- Artist: Joan Miró, Josep Royo
- Year: 1974
- Medium: Wool and hemp
- Dimensions: 6.1 m × 11 m (20 ft × 35 ft)
- Condition: Destroyed during the September 11 attacks

= The World Trade Center Tapestry =

Tapestry by Joan Miro and Josep Royo

The World Trade Center Tapestry was a large tapestry by Joan Miró and Josep Royo. It was displayed in the lobby of 2 World Trade Center (the South Tower) in New York City from 1974 until it was destroyed in 2001 by the collapse of the World Trade Center.

==History and description==
Saul Wenegrat, former director of the art program for the Port Authority of New York, had suggested to Miró that he could make a tapestry for the World Trade Center, but the artist declined as he would only make the work with his own hands but had no experience of making a tapestry. However, after his daughter recovered from an accident in Spain, Miró agreed to make a tapestry for the hospital that had treated her as a token of his gratitude. Having learned the technique from tapestry maker Josep Royo, Miró made several other tapestries with Royo, including one for the World Trade Center, Woman for the National Gallery of Art in Washington, DC, and one for the Fundació Joan Miró.

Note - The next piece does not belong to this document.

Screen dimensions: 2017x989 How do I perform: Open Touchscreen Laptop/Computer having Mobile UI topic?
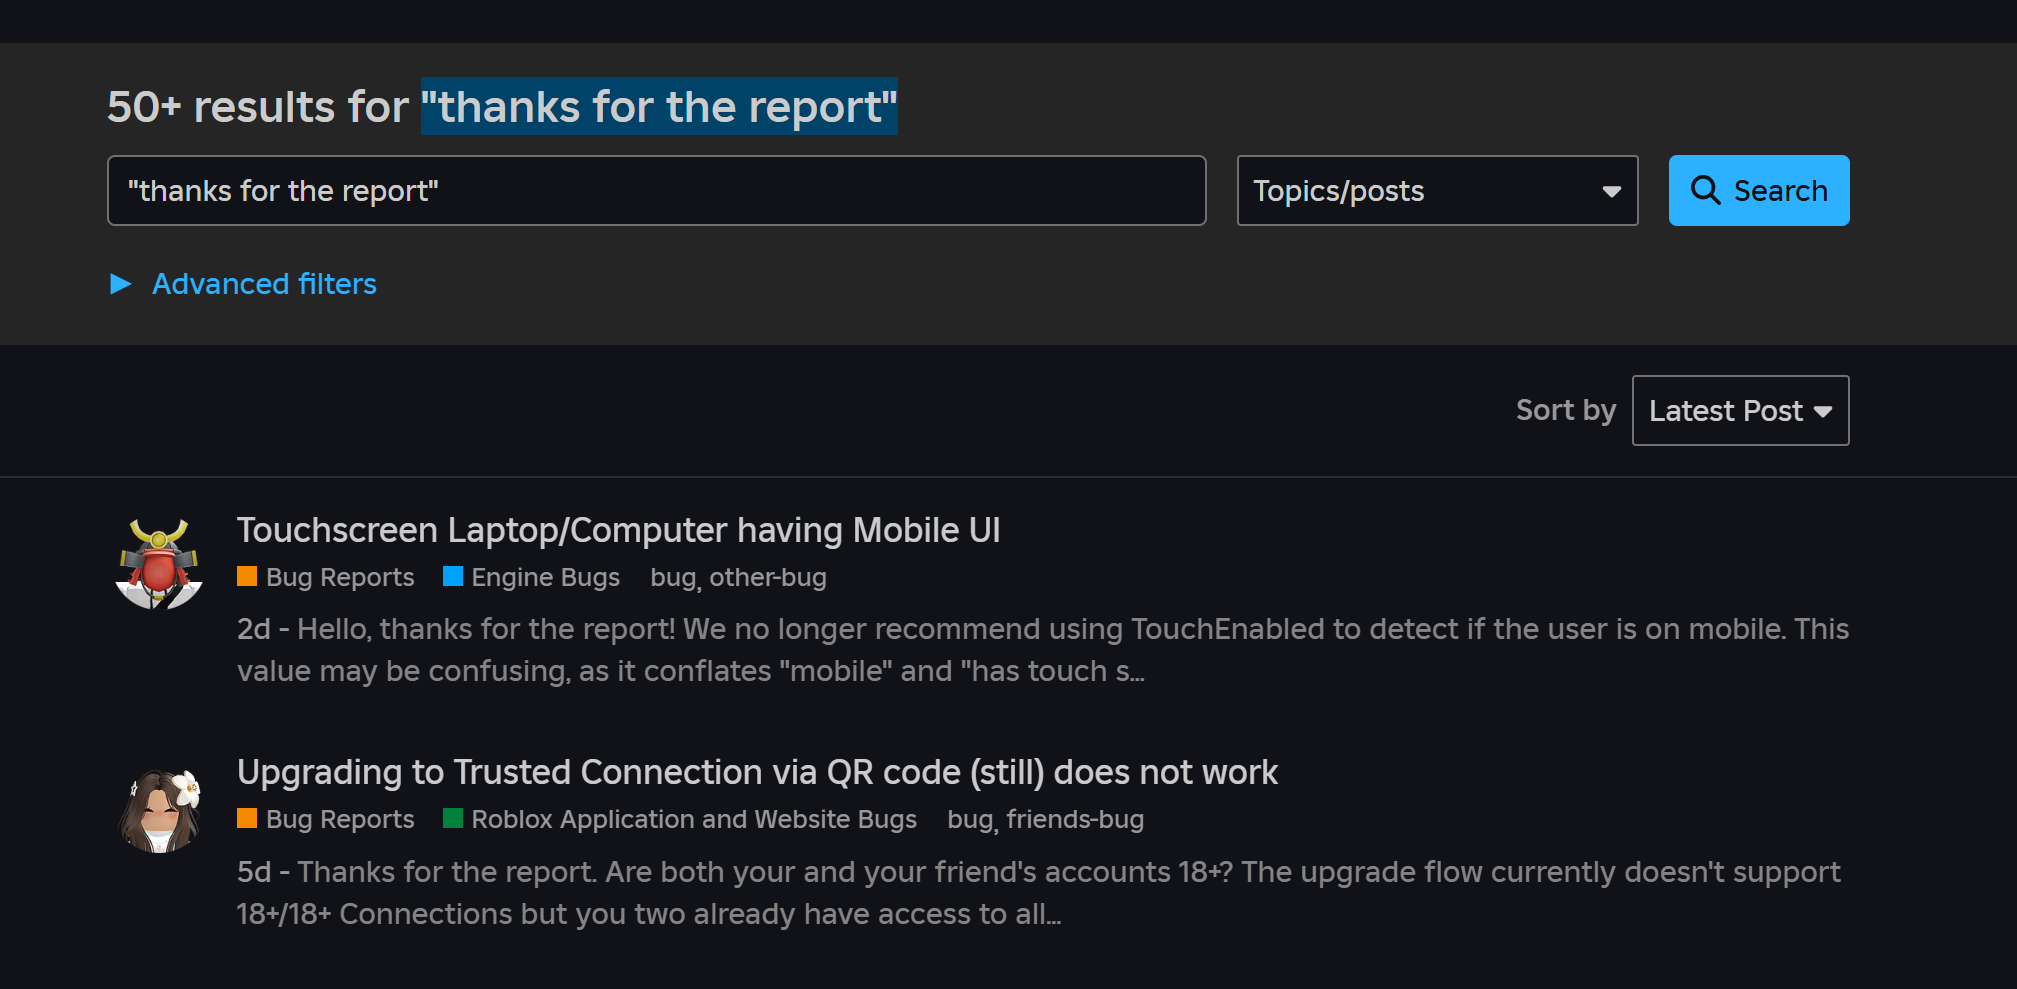click(618, 530)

The work was an abstract design, with bright blocks of colour, red, green, blue and yellow, with black elements and a light brown background. Made of wool and hemp, it measured 20 × 35 ft and weighed 4 tons. It was completed in 1973 and displayed at a retrospective at the Grand Palais in Paris before being installed in New York City in 1974.

The tapestry was destroyed during the September 11 attacks in 2001 and was not recovered.